Observation data Epoch J2000.0 Equinox J2000.0
- Constellation: Canis Major
- Right ascension: 07^{h} 22^{m} 13.52901^{s}
- Declination: −19° 00′ 59.7646″
- Apparent magnitude (V): 4.94

Characteristics
- Evolutionary stage: Main sequence
- Spectral type: B5 II/III or B7 IV
- B−V color index: −0.039±0.024

Astrometry
- Radial velocity (R_{v}): +32.9±1.6 km/s
- Proper motion (μ): RA: −1.69 mas/yr Dec.: +6.91 mas/yr
- Parallax (π): 6.78±0.26 mas
- Distance: 480 ± 20 ly (147 ± 6 pc)
- Absolute magnitude (M_{V}): −0.90

Details
- Mass: 4.12±0.08 M_{☉}
- Radius: 4.7 R_{☉}
- Luminosity: 489+43 −40 L_{☉}
- Temperature: 12,445±86 K
- Rotational velocity (v sin i): 116 km/s
- Age: 291 Myr
- Other designations: BD−18°1806, FK5 2570, HD 57821, HIP 35727, HR 2812, SAO 152776

Database references
- SIMBAD: data

= HD 57821 =

Star in the constellation Canis Major

HD 57821 is a single star in the southern constellation of Canis Major. It has a blue-white hue and is faintly visible to the naked eye with an apparent visual magnitude of 4.94. Based on parallax measurements, the distance to this object is approximately 480 light years. It is drifting further away with a radial velocity of +33 km/s, having come to within 21.83 pc some 4.3 million years ago.

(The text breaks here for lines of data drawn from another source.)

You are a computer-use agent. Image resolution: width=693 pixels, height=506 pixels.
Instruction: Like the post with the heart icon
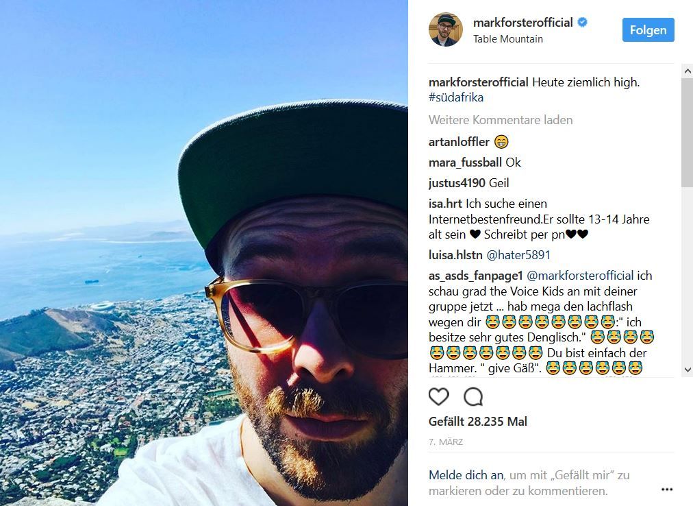[438, 397]
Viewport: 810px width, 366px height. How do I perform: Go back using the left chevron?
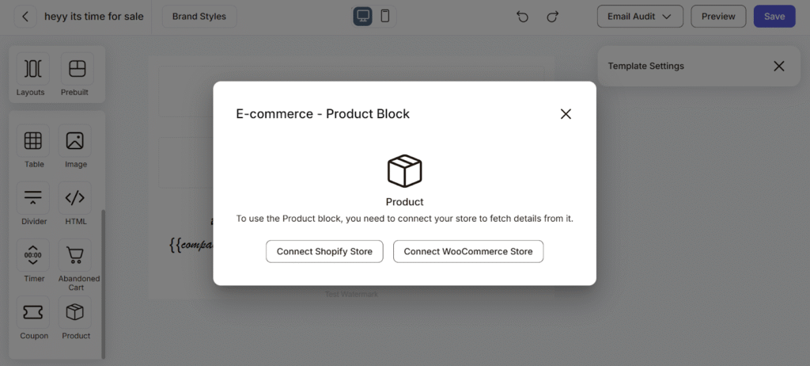click(25, 17)
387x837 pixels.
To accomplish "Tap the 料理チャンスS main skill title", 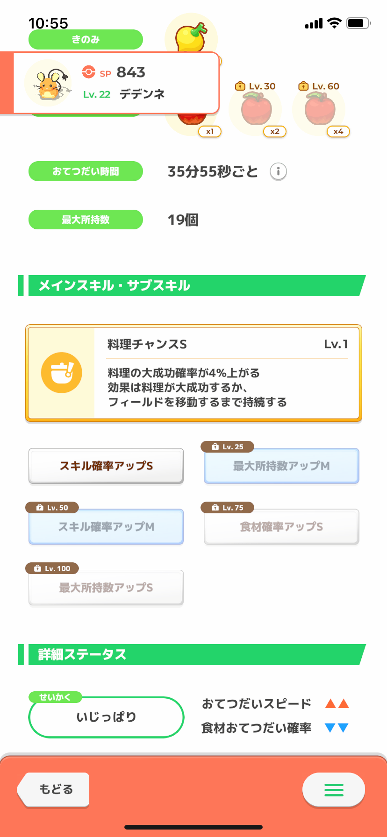I will (147, 345).
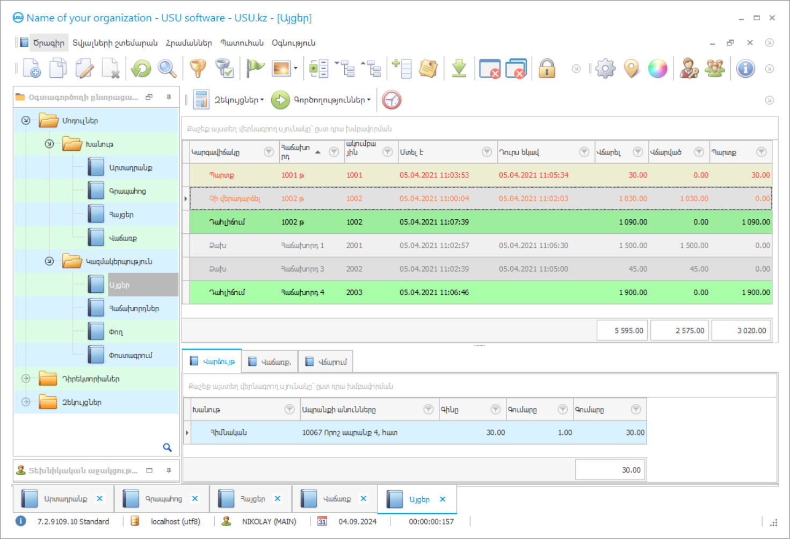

The stellar classification of this star is B5 II/III, which matches the spectrum of a giant/bright giant although stellar models suggest it may still be on the main sequence. It has over four times the mass of the Sun and is 291 million years old. The star has a high rate of spin, showing a projected rotational velocity of 116 km/s. It is radiating around 489 times the luminosity of the Sun from its photosphere at an effective temperature of 12445 K.